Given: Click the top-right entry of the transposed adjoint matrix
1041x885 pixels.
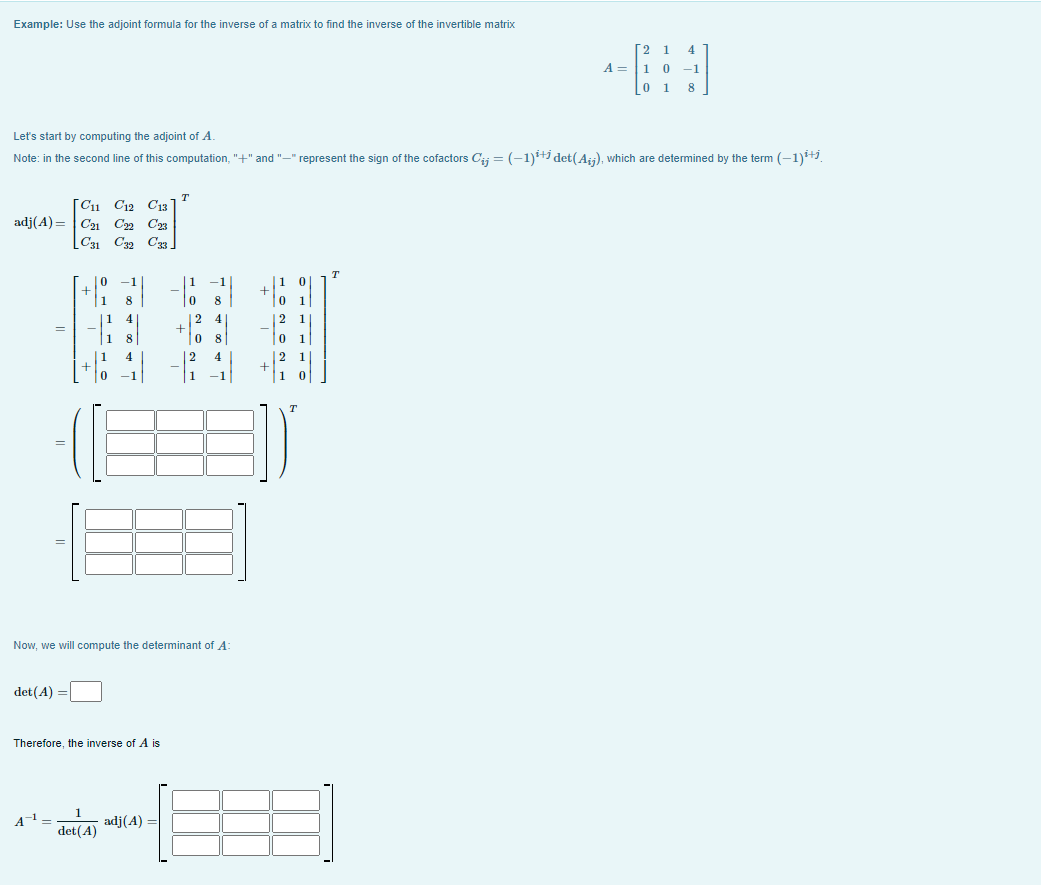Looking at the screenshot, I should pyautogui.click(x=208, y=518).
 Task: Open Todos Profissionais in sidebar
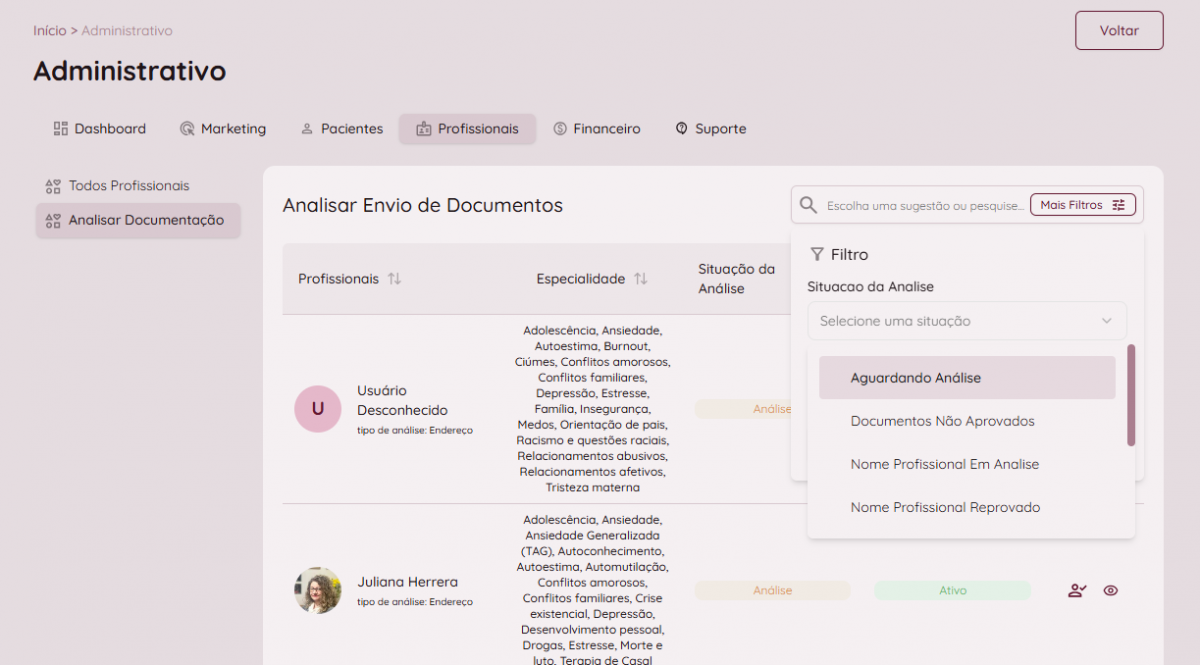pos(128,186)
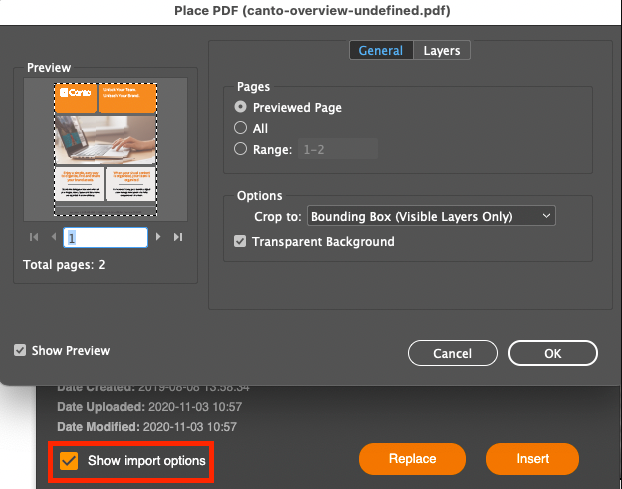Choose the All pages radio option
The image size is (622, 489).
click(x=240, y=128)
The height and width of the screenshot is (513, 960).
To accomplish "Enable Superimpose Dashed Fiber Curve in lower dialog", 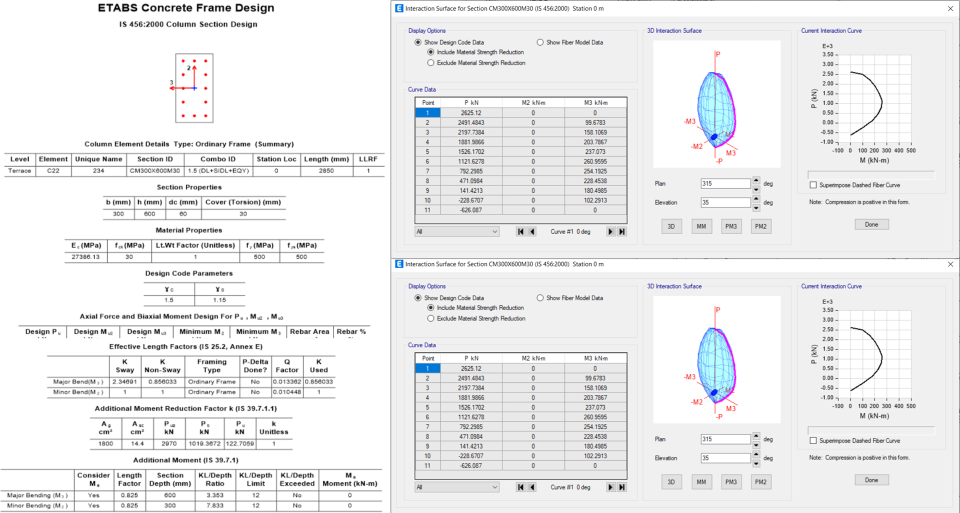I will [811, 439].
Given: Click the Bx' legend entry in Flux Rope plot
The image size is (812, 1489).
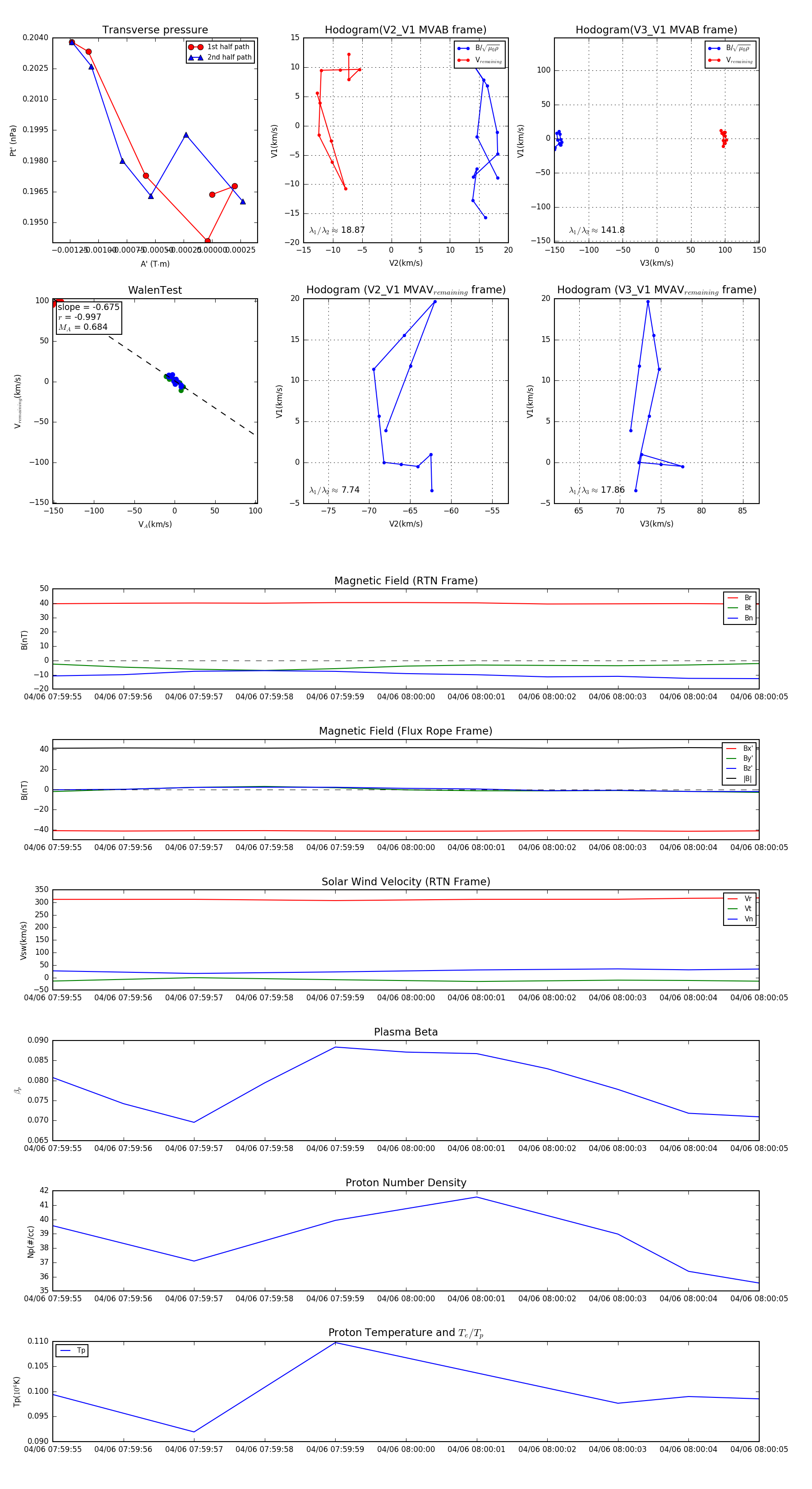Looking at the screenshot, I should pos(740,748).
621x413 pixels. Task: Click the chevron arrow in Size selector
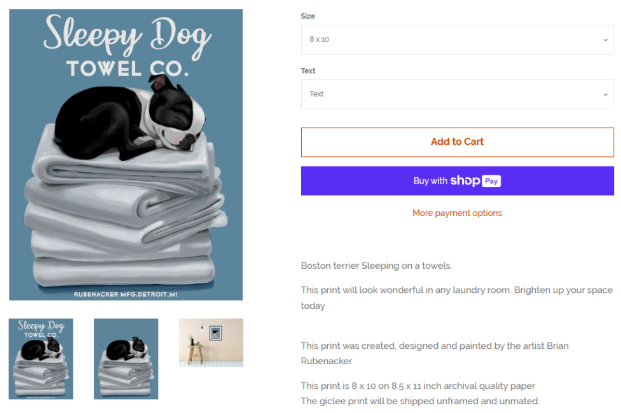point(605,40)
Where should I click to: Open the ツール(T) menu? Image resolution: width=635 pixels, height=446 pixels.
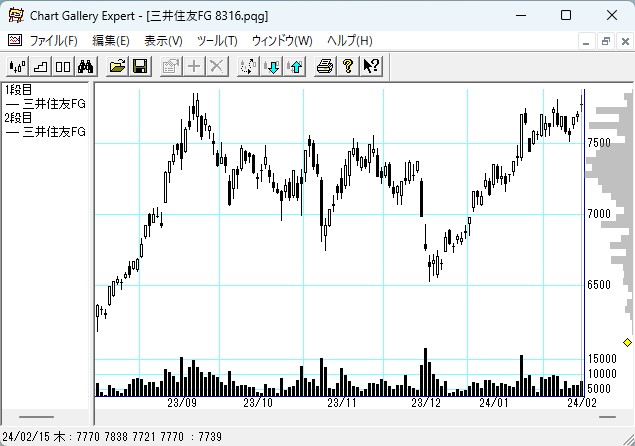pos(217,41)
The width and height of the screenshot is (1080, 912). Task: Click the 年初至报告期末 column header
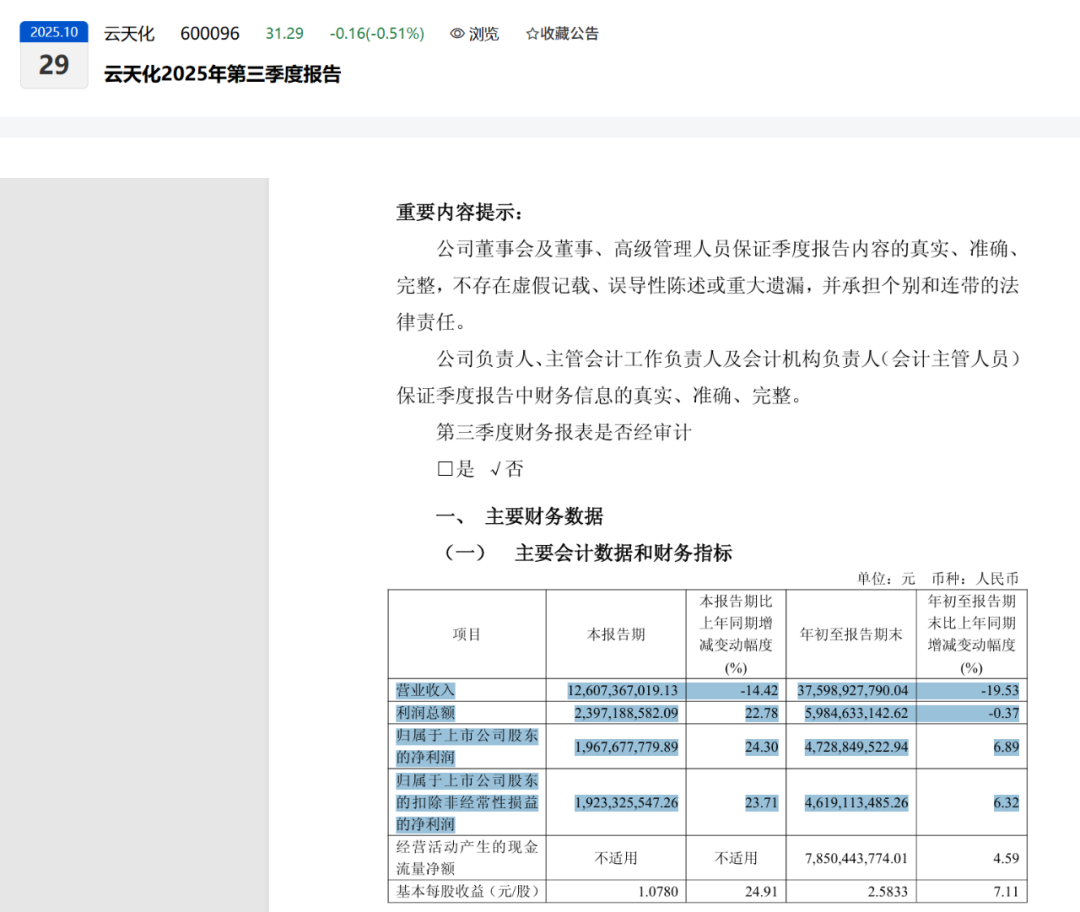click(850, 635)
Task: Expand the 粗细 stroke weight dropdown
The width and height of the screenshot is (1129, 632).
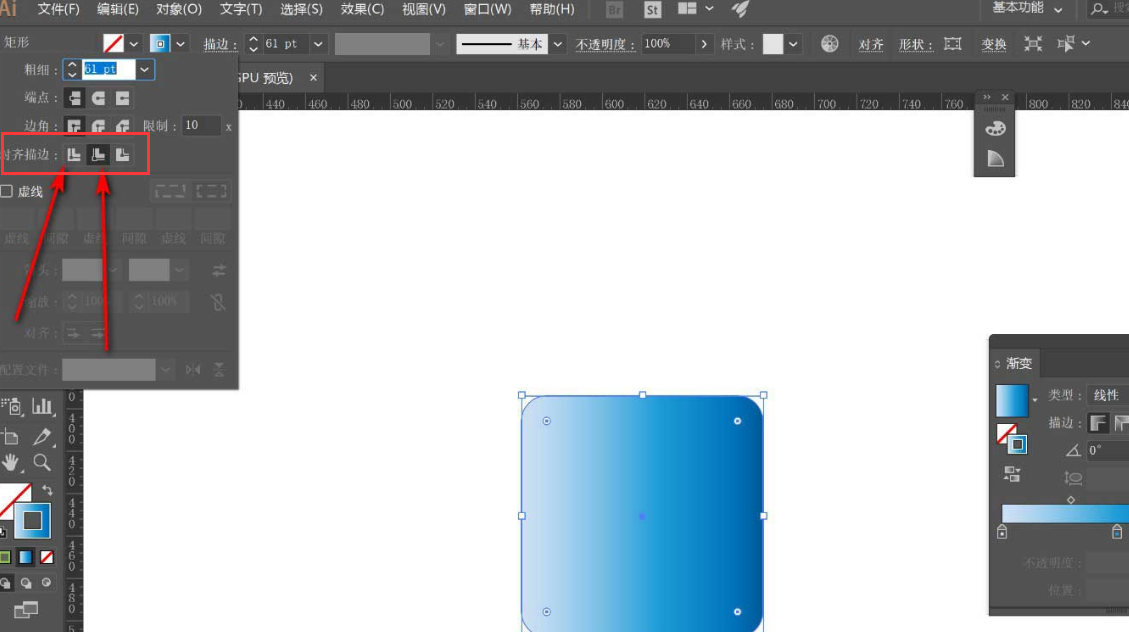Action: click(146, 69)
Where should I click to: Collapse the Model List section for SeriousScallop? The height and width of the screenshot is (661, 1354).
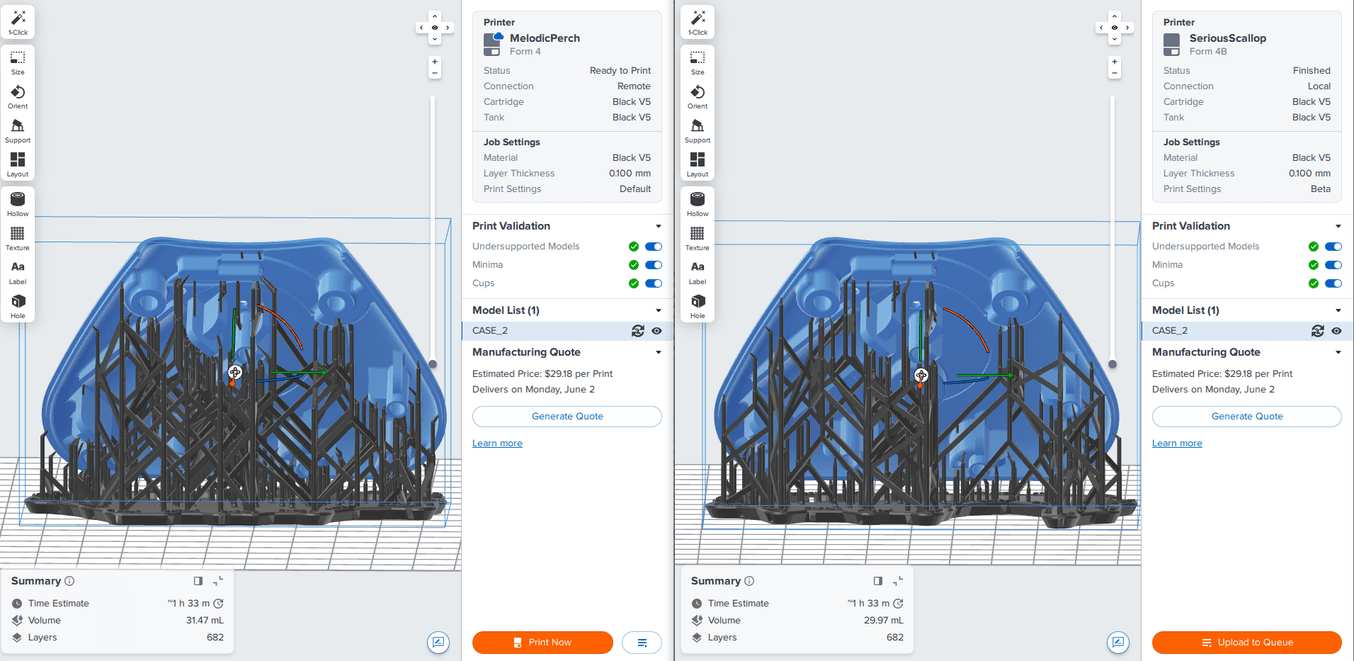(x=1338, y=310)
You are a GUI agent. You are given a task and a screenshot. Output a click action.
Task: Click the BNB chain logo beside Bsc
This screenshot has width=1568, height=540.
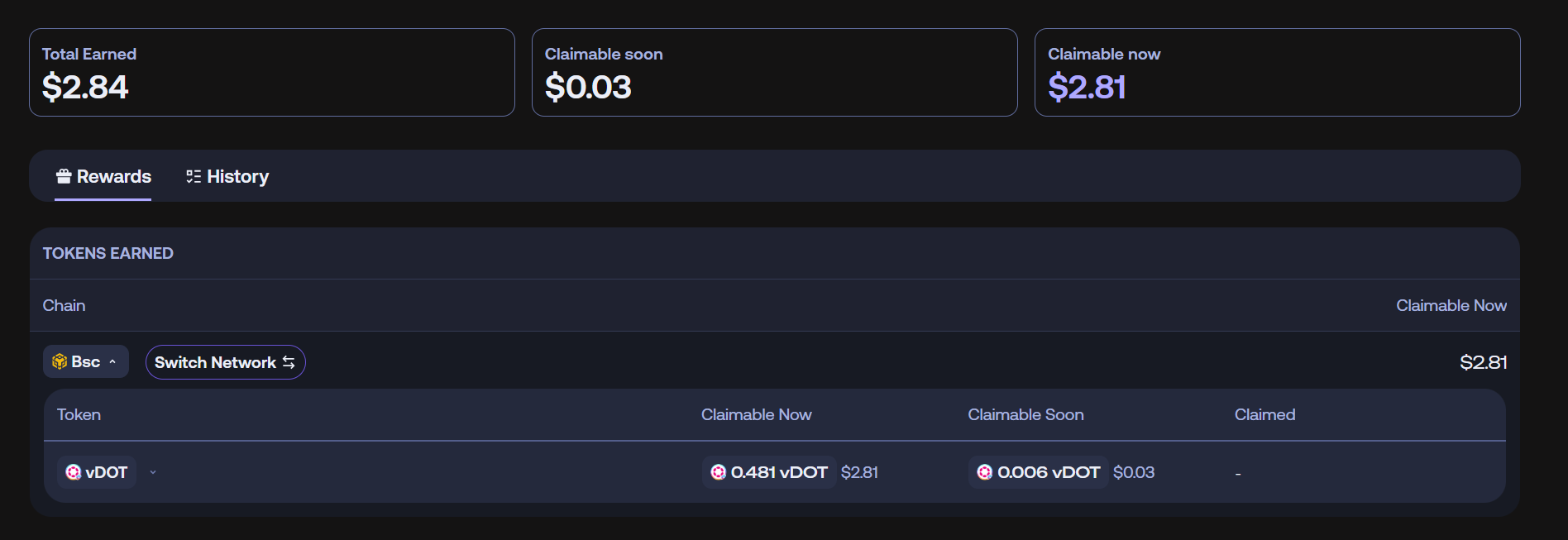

★ ★ ★

- _The problem_
Scan the listing for the string "entry". Copy each line that has it.

- _Result below_
Given: Click the top-right entry of the transposed adjoint matrix
Given: Click the Bx' legend entry in Flux Rope plot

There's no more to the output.